Another Bad Lands Scene

We descend the south slope of the ridge, past the new Cedar Pass Camp, and drive five miles or so over a good road into Interior. On the way, however, we stop and walk for some distance among the hills. We find the clay to be hard and firm, resembling baked mud in texture. Each rain washes a little of the clay down, causing a gradual erosion through the years. This process has gradually uncovered the remains of life of this country at the time of its formation. We find a petrified tooth of some great animal. The tooth is about four inches long and two wide. Some distance farther we run across a mammoth rock formation embedded in the clay. It resembles and may have been the remains of a turtle six or seven feet in diameter, with head and feet protruding out of the bank.
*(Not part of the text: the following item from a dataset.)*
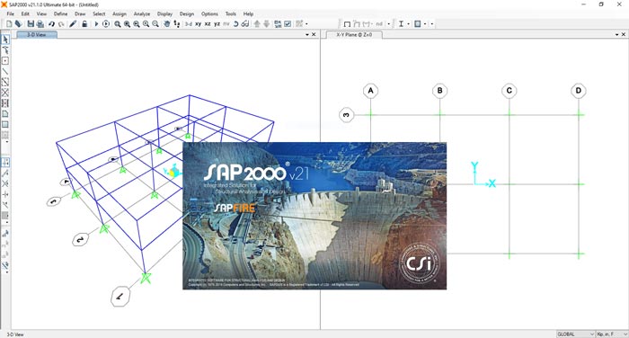Click the Save model icon
629x338 pixels.
31,24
From these same environs scientists have taken great petrified skeletons of ancient mastodons, reptiles, birds and beasts of all shapes and sizes. We can easily imagine how these beasts got bogged down in this once soft, spongy ex-sea-bottom, there to remain through these centuries.

We spend more time than we had planned examining the place, so we find ourselves in Interior for the night. We pitch camp, and during the night receive our first rain on the trip. Our sympathy for the poor little mouse who had appropriated a little of the tent roof for his nest is not very pronounced.
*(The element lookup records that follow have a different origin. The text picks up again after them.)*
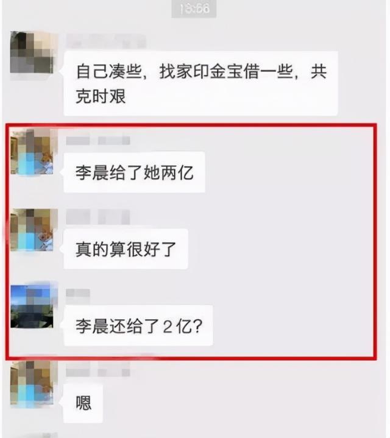Viewport: 390px width, 438px height.
Task: Select the 李晨给了她两亿 message bubble
Action: coord(134,172)
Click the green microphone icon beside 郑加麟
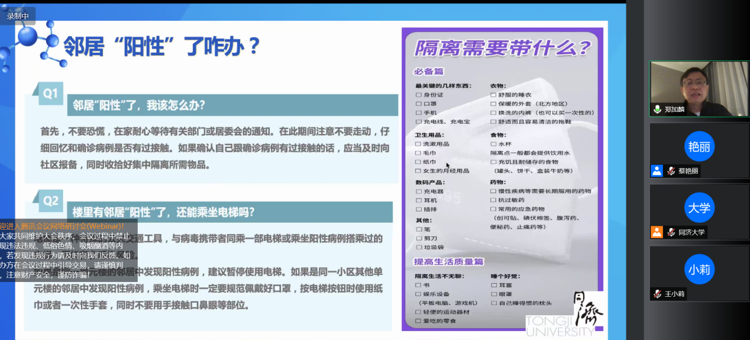 (657, 110)
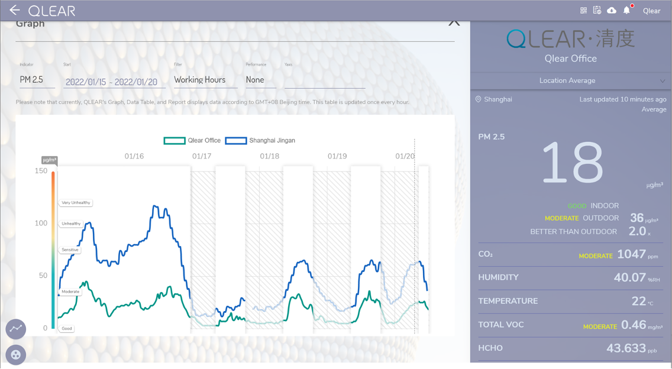Expand the Location Average selector

tap(571, 80)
The next morning we rise early. We hike to “Big Foot,” a high clay ridge south of town, and climb it. It proves much higher and more difficult to climb than first appearances indicate. The climb is a thriller, especially as the clay is a bit slippery this morning.

Manitou Mountain in the Bad Lands

We return for breakfast, stopping in a field on the way to examine a huge oil drilling rig which has been wrecked many years ago. It is made almost entirely of oak, some timbers being two feet square and very long. The main belt wheel is twelve feet in diameter, made also of wood. To us this is a sight.